[Records from a dataset]
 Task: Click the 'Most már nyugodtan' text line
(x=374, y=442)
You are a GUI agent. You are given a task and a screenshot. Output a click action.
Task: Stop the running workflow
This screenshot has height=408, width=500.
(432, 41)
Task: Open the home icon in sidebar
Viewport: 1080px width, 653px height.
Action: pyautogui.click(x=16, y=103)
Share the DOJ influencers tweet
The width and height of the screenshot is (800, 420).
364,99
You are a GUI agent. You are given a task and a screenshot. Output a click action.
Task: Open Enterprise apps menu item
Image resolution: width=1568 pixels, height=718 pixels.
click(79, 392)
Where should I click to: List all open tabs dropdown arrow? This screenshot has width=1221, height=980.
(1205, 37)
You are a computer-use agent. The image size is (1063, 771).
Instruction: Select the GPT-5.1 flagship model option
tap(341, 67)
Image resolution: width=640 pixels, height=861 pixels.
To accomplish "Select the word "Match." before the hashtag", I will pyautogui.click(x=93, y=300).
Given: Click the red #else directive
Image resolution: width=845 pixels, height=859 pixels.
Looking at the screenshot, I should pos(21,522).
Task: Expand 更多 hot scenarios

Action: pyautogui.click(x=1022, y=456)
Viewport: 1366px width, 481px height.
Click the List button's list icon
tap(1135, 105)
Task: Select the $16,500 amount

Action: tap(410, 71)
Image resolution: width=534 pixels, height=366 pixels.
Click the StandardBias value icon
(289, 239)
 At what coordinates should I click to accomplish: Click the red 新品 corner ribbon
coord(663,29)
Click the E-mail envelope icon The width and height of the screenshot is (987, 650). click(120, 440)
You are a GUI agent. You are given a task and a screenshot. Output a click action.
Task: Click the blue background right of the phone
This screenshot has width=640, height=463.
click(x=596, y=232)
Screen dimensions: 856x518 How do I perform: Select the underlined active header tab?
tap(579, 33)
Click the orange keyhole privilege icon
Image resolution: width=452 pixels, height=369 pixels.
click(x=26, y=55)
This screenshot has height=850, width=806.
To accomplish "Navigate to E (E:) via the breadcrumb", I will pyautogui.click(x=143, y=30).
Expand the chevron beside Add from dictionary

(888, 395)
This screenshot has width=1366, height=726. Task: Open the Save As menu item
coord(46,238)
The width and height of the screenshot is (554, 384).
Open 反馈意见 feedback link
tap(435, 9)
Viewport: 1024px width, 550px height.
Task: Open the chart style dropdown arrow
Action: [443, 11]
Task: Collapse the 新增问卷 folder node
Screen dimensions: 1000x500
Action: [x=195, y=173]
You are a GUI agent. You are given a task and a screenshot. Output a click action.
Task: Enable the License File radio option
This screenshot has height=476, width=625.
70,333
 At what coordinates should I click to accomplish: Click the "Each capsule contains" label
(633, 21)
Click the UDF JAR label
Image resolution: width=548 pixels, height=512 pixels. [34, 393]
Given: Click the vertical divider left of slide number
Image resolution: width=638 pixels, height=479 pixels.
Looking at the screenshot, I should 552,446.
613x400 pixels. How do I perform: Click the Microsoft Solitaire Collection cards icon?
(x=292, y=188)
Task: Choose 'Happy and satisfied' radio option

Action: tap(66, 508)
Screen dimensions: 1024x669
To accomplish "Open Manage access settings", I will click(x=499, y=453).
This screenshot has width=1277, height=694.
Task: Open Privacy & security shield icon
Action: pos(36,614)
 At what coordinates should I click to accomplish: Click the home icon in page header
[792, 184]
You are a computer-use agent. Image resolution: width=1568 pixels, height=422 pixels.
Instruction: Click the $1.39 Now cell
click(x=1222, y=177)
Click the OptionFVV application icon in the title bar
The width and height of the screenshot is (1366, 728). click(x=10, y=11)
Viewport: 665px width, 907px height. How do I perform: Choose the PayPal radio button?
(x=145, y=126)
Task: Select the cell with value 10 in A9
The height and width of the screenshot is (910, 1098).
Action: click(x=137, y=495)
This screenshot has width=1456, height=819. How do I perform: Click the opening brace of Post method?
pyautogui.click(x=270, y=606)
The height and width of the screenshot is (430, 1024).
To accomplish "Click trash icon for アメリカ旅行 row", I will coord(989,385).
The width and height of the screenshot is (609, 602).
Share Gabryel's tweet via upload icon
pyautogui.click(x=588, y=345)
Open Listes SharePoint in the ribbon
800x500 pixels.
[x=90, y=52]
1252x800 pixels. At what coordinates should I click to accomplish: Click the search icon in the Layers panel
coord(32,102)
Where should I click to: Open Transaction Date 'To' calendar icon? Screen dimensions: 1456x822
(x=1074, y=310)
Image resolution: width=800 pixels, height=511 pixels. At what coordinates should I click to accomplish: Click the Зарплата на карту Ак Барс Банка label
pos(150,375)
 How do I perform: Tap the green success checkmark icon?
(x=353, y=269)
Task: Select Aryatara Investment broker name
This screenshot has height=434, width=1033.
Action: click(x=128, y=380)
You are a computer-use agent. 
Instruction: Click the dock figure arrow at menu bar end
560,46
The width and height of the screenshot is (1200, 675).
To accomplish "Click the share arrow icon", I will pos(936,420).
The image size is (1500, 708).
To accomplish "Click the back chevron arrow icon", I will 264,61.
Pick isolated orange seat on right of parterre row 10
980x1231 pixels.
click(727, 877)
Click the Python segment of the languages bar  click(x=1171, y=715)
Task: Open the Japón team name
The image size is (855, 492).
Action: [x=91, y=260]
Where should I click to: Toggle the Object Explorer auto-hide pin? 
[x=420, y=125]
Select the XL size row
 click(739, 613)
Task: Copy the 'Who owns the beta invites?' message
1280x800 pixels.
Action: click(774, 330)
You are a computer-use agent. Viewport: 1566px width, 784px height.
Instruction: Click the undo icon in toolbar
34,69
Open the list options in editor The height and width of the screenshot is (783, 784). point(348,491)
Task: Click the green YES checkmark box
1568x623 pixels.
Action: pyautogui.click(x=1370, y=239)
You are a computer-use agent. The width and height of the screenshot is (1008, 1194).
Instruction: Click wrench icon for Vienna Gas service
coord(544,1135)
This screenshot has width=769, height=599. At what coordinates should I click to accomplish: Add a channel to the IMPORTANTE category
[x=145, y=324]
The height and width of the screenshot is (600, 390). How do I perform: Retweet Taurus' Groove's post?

DESCRIPTION OF THE TASK: Copy the records above exactly, please, but only from the first line through the line containing "Image resolution: width=640".

WRITTEN RESPONSE:
 Task: Click the 'Most már nyugodtan' text line
(x=374, y=442)
You are a GUI agent. You are given a task and a screenshot. Output a click action.
Task: Stop the running workflow
This screenshot has height=408, width=500.
(432, 41)
Task: Open the home icon in sidebar
Viewport: 1080px width, 653px height.
Action: pyautogui.click(x=16, y=103)
Share the DOJ influencers tweet
The width and height of the screenshot is (800, 420).
364,99
You are a GUI agent. You are given a task and a screenshot. Output a click action.
Task: Open Enterprise apps menu item
Image resolution: width=1568 pixels, height=718 pixels.
click(79, 392)
Where should I click to: List all open tabs dropdown arrow? This screenshot has width=1221, height=980.
(1205, 37)
You are a computer-use agent. The image size is (1063, 771).
Instruction: Select the GPT-5.1 flagship model option
tap(341, 67)
Image resolution: width=640 pixels, height=861 pixels.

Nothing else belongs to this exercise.